Recently, I had the pleasure of reading the second installment of the Dark Swan comic series by Richelle Mead. This is the second individual issue, or the second half of the first volume, due out in October. Once again, we follow Eugenie Markham, a freelance shaman who banishes outerworldly creatures that attempt to invade the human world and take humans hostage.
This installment begins with Eugenie involved in a sudden battle with an ice elemental, which although not strong enough to take a human form, is more than strong enough to kill her. She is caught off guard as she is sleeping with the vet she meets in the first installment, Kiyo, at the time of the attack. She is saved though, when surprisingly, Kiyo attacks the ice elemental with superhuman speed and strength. Together they defeat the elemental, but both are terrified to find out that the other is superhuman. Eugenie especially is alarmed to find out that Kiyo fears her wand, and therefore may be an elemental himself. He flees the apartment before she can banish him to the underworld, however. Angry and hurt over the new revelation about Kiyo, Eugenie eventually decides to travel to the “other side” to rescue Jasmine, a prisoner there who is being held hostage. Can she convince her family to let her go? Who will she get help from? Will she ever find out the truth about Kiyo?
Issue #2 picks up directly where we left off in issue #1, opening boldly with an action packed fight sequence. Mead does a great job holding the reader’s attention and developing the plot at the same time through such fight sequences. Eugenie goes through so many conflicting emotions regarding her feelings towards Kiyo in such a short time that I couldn’t help but keep reading to see what happened between the two of them. Just as in the first issue, we’re left off with a great cliff-hanger ending, that has me dying to know what happens next.

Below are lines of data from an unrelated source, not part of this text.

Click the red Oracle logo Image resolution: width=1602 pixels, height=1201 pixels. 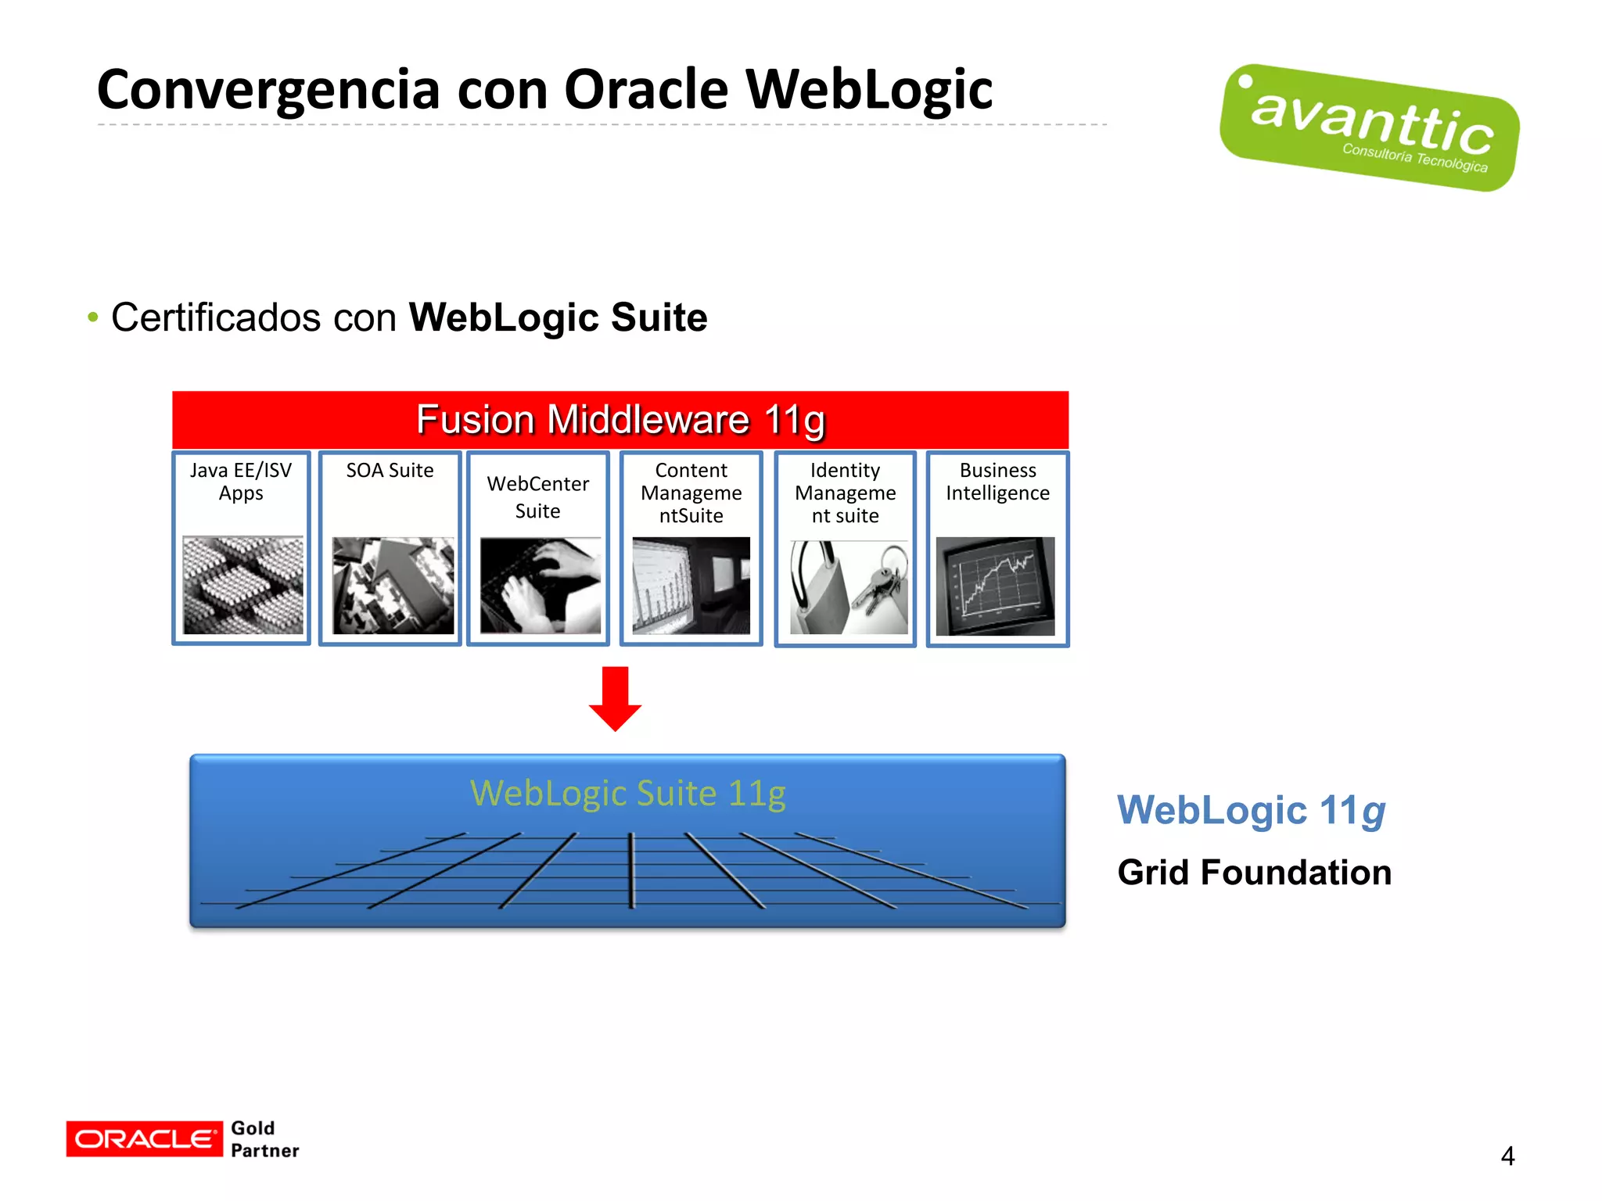point(144,1139)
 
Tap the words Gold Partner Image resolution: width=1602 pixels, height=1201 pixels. point(264,1139)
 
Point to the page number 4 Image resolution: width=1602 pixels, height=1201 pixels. point(1507,1156)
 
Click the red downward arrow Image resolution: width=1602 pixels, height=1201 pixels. point(615,697)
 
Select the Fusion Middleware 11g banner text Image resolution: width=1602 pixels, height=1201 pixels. point(620,420)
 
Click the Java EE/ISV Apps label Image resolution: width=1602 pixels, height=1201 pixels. point(241,482)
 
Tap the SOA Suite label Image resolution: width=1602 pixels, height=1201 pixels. point(390,471)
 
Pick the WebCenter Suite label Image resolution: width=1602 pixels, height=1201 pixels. point(537,497)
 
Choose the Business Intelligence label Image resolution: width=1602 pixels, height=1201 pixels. point(997,482)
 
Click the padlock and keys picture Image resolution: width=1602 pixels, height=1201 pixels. point(848,586)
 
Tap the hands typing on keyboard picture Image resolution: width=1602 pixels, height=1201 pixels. point(540,585)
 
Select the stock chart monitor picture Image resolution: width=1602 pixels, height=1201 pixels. point(995,586)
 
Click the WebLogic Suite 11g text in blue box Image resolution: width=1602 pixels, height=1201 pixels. point(627,794)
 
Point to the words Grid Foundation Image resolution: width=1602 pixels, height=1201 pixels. point(1254,873)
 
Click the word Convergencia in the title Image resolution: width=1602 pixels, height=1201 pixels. point(268,90)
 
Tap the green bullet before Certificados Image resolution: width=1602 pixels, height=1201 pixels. point(93,317)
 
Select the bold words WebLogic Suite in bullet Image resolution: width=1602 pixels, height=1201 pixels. point(558,317)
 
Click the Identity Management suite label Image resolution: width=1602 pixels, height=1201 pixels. point(845,493)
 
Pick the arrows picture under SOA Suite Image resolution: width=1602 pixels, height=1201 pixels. point(393,585)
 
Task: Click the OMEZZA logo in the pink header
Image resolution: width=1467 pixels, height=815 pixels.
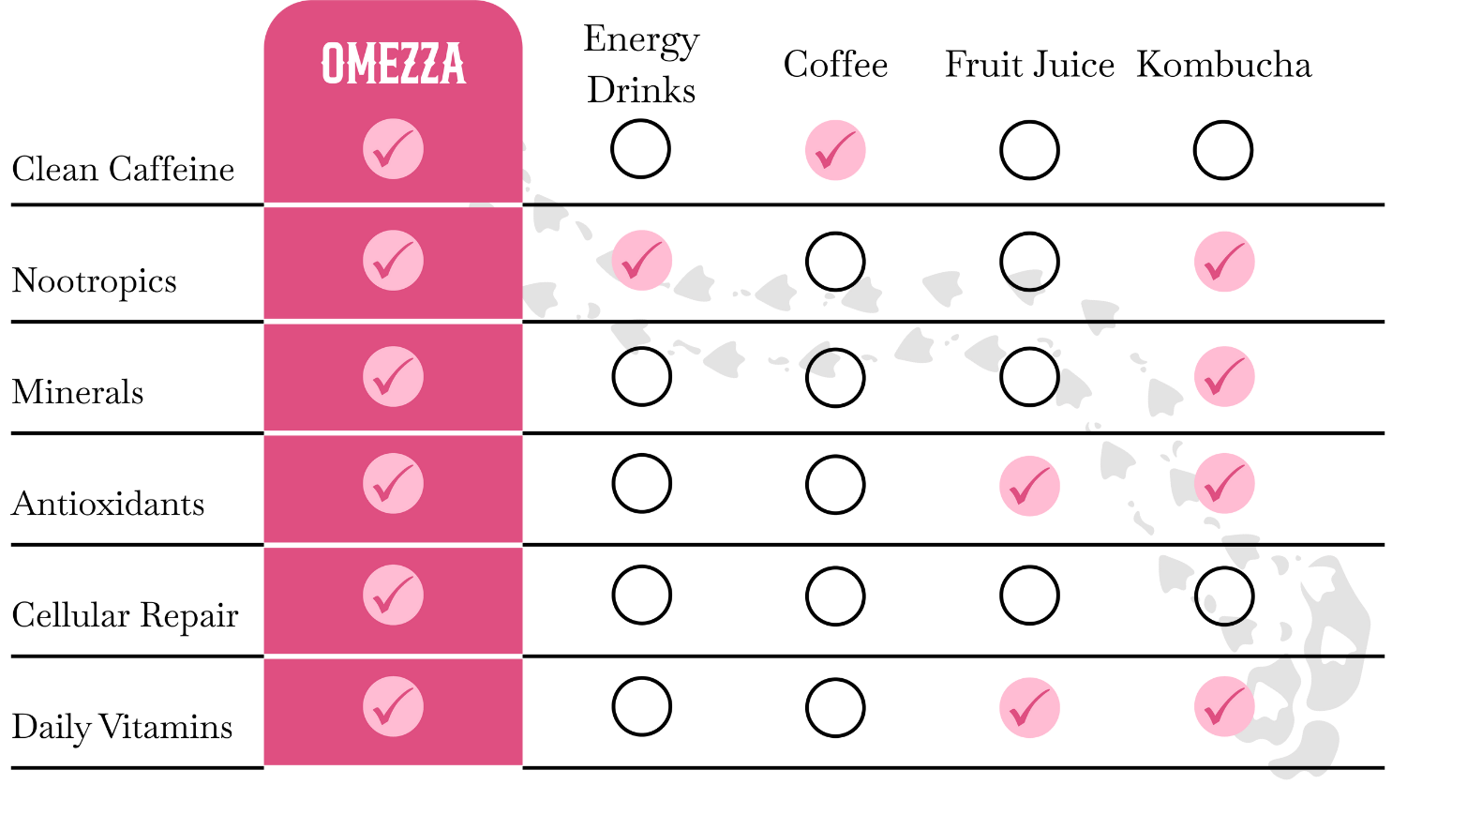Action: (393, 64)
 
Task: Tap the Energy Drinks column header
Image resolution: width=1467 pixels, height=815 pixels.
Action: (641, 64)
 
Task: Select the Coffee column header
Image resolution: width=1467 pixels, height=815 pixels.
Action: (835, 64)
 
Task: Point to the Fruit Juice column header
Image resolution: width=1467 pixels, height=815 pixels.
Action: (1029, 64)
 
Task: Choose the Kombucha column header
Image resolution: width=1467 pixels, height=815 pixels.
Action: (1223, 64)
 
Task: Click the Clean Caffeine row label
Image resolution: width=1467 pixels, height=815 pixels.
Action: (123, 169)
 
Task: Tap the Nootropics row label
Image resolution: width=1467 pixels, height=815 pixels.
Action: (95, 281)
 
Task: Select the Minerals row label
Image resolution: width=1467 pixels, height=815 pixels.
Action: (77, 392)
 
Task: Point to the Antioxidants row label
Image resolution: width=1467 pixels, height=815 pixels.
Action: (108, 504)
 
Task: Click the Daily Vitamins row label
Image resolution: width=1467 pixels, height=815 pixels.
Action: (122, 727)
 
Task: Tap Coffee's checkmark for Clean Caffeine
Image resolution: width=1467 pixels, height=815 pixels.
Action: (835, 150)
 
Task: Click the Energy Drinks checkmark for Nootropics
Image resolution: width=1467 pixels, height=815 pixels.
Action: (642, 260)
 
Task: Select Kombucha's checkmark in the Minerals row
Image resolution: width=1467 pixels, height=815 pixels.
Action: (1224, 377)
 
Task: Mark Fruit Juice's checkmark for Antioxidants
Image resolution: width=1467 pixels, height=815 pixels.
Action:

As someone with no artistic talent whatsoever, I’m always impressed with the imagery in graphic novels that have characters going through some type of soul-searching. It’s hard enough to write about a mental dilemma a character is having, but add-on top of that the difficulty of expressing that through illustrations and you have one heck of a task. As I said in my review of issue #1, the illustrations are top-notch and really get the reader into the story.
Definitely check this series out, it’s intriguing, interesting, and filled with action that will have you on the edge of your seat!
4 out of 5 Stars
Special thanks to Patrick over at Sea Lion Books for giving me an ARC copy to review!